The treatment of in-stent restenosis (ISR) after drug-eluting stent (DES) implantation remains challenging in current clinical practice. The study was conducted to investigate a novel biolimus-coated balloon (BCB) for the treatment of coronary DES-ISR compared with the best-investigated paclitaxel-coated balloon (PCB). This was a prospective, multicentre, randomised, non-inferiority trial comparing a novel BCB with a clinically proven PCB for coronary DES-ISR. The primary endpoint was in-segment late lumen loss (LLL) at 9 months assessed by an independent core laboratory. Baseline and follow-up optical coherence tomography were performed in a prespecified subgroup of patients. A total of 280 patients at 17 centres were randomised to treatment with a BCB (n=140) versus a PCB (n=140).
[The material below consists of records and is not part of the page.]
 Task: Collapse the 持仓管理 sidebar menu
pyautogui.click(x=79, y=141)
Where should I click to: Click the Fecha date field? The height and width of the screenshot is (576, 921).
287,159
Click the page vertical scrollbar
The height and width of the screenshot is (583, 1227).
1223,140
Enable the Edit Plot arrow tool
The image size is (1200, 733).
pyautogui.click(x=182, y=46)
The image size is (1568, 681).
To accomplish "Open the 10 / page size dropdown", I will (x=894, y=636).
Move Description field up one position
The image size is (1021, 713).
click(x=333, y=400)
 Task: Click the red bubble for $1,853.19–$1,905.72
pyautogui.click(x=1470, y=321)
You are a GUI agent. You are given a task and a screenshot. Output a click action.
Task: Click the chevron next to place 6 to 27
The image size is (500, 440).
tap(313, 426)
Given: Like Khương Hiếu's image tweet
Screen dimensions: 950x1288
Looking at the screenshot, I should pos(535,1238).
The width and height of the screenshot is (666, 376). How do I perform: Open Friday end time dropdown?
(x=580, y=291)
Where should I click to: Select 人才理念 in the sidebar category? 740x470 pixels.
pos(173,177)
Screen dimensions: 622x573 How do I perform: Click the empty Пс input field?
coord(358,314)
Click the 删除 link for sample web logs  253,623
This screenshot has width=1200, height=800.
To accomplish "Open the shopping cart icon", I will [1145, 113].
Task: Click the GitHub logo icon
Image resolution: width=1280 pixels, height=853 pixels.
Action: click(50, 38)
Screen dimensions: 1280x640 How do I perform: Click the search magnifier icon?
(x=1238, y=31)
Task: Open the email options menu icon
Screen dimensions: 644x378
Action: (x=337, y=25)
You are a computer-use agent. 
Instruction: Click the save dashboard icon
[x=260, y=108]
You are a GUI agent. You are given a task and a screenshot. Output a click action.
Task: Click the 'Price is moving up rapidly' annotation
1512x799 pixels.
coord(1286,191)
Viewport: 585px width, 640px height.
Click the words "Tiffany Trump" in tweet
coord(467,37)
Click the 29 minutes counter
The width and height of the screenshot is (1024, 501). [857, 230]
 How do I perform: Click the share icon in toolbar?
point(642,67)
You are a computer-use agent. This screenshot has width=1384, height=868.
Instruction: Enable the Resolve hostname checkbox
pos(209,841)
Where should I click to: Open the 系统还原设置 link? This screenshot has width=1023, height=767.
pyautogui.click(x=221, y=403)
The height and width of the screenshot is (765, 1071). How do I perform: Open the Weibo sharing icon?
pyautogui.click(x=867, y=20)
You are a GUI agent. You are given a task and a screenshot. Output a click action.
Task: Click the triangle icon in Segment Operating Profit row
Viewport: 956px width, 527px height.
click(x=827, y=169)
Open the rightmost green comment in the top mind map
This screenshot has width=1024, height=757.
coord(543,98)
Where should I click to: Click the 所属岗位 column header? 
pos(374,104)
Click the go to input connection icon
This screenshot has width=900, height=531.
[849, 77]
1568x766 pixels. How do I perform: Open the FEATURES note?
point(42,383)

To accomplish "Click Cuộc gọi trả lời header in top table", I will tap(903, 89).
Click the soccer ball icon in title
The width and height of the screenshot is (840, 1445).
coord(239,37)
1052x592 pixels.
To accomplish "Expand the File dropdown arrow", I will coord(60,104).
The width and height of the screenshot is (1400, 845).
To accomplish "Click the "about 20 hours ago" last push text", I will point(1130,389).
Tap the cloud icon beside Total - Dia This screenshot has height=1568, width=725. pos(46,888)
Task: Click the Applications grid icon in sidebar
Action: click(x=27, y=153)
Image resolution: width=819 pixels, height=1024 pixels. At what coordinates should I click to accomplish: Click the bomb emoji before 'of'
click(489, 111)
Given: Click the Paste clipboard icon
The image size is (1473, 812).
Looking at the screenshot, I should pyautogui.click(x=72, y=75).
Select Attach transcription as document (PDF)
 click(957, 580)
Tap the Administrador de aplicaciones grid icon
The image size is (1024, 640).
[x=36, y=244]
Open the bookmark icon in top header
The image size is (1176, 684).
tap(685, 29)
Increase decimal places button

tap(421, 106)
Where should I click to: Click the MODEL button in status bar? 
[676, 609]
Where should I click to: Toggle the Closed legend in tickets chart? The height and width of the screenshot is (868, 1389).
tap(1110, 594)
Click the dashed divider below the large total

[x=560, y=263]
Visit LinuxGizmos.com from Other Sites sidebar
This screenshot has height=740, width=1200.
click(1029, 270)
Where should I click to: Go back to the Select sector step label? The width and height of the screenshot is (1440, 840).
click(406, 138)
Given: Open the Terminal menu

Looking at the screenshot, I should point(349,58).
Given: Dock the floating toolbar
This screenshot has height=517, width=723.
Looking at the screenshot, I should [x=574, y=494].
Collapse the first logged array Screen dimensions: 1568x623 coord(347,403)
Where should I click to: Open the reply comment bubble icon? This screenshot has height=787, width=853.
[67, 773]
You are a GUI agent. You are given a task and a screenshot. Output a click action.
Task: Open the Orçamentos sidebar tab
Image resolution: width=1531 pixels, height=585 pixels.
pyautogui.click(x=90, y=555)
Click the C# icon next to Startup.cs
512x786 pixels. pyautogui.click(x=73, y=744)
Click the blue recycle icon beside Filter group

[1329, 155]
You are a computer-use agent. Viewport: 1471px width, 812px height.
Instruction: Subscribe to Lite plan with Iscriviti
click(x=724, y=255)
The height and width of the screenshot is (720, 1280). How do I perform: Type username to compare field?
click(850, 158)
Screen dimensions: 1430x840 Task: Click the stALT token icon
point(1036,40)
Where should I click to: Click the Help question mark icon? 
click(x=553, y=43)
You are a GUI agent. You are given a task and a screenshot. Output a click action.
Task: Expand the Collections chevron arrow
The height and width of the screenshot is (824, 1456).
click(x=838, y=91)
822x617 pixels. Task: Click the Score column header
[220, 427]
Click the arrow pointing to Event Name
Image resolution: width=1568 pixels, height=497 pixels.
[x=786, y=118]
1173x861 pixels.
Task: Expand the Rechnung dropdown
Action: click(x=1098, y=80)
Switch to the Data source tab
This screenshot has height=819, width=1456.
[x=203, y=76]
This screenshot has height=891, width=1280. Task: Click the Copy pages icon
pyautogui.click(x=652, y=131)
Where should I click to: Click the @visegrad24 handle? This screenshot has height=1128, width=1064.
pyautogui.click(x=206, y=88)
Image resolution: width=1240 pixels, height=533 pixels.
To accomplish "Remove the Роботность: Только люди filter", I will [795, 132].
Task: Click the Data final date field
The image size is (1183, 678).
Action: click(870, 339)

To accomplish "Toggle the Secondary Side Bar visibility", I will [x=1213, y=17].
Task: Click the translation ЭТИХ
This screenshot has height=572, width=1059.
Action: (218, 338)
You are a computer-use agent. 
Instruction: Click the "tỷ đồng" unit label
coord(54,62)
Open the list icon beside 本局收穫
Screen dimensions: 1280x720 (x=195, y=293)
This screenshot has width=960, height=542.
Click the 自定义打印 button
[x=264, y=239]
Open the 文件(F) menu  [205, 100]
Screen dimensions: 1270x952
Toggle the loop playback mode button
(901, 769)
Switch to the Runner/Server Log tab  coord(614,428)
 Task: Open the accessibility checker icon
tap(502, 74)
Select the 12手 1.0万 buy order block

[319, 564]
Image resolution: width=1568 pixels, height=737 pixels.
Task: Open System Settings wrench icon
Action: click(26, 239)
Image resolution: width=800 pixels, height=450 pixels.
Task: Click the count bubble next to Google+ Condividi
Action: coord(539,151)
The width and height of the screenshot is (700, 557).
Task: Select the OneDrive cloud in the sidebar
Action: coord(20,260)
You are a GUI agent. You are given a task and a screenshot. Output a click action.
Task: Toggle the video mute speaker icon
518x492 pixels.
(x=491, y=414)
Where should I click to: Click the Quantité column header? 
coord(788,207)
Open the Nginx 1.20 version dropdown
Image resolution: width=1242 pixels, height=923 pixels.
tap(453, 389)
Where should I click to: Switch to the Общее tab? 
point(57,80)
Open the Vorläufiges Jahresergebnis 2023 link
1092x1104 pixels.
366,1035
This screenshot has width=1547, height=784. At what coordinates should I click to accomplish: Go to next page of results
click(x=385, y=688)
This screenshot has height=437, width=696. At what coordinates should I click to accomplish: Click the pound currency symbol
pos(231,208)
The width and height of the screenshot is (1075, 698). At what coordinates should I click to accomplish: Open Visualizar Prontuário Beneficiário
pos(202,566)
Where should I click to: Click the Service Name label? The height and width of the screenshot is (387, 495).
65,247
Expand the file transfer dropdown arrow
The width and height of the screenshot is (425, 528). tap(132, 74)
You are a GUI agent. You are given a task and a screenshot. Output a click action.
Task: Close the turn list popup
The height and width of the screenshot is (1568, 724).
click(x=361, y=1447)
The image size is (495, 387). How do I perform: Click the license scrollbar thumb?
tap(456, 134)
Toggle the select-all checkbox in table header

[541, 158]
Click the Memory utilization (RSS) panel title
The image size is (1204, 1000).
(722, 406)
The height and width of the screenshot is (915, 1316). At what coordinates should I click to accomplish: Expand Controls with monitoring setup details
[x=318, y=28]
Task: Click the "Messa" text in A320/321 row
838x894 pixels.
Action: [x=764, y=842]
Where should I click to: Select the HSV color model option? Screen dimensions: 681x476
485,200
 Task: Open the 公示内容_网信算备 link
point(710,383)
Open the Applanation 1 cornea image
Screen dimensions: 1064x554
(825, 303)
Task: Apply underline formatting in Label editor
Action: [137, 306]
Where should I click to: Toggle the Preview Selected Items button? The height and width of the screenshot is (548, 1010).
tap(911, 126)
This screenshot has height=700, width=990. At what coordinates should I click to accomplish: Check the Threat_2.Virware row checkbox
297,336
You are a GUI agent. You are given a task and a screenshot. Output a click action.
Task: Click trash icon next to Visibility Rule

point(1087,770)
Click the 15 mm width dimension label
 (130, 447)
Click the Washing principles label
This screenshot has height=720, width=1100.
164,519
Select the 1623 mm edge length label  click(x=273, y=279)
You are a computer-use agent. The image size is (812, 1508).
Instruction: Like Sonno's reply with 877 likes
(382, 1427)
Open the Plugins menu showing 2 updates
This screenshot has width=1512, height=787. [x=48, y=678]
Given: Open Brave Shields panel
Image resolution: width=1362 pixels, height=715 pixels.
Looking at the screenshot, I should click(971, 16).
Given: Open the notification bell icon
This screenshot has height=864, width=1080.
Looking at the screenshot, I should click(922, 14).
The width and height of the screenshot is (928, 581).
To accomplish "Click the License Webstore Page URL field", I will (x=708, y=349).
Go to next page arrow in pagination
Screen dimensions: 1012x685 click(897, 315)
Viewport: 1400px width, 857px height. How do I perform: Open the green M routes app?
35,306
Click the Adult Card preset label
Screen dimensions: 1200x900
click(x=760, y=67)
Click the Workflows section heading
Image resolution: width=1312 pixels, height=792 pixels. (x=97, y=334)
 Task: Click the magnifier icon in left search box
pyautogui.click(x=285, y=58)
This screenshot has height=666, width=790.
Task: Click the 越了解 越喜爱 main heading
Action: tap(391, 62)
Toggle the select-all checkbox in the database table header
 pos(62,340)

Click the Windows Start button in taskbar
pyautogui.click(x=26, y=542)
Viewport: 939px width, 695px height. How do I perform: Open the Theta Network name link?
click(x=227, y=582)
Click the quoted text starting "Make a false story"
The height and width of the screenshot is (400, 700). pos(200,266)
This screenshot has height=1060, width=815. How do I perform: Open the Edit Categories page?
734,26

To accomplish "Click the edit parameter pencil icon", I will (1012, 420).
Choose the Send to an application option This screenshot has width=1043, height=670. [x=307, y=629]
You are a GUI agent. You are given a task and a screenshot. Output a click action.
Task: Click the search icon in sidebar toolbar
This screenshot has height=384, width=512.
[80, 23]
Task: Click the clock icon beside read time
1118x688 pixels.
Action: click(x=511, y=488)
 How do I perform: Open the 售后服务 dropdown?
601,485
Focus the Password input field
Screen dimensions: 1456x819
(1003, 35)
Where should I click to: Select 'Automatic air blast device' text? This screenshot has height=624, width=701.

At 9 months, LLL in the BCB group was 0.23±0.37 mm compared to 0.25±0.35 mm in the PCB group; the mean difference between the groups was -0.02 (95% confidence interval [CI]: -0.12 to 0.07) mm; p-value for non-inferiority<0.0001. Similar clinical outcomes were also observed for both groups at 12 months. In the optical coherence tomography substudy, the neointimal area at 9 months was 2.32±1.04 mm2 in the BCB group compared to 2.37±0.93 mm2 in the PCB group; the mean difference between the groups was -0.09 (95% CI: -0.94 to 0.76) mm2; p=non-significant. This head-to-head comparison of a novel BCB shows similar angiographic outcomes in the treatment of coronary DES-ISR compared with a clinically proven PCB. (ClinicalTrials.gov: NCT04733443).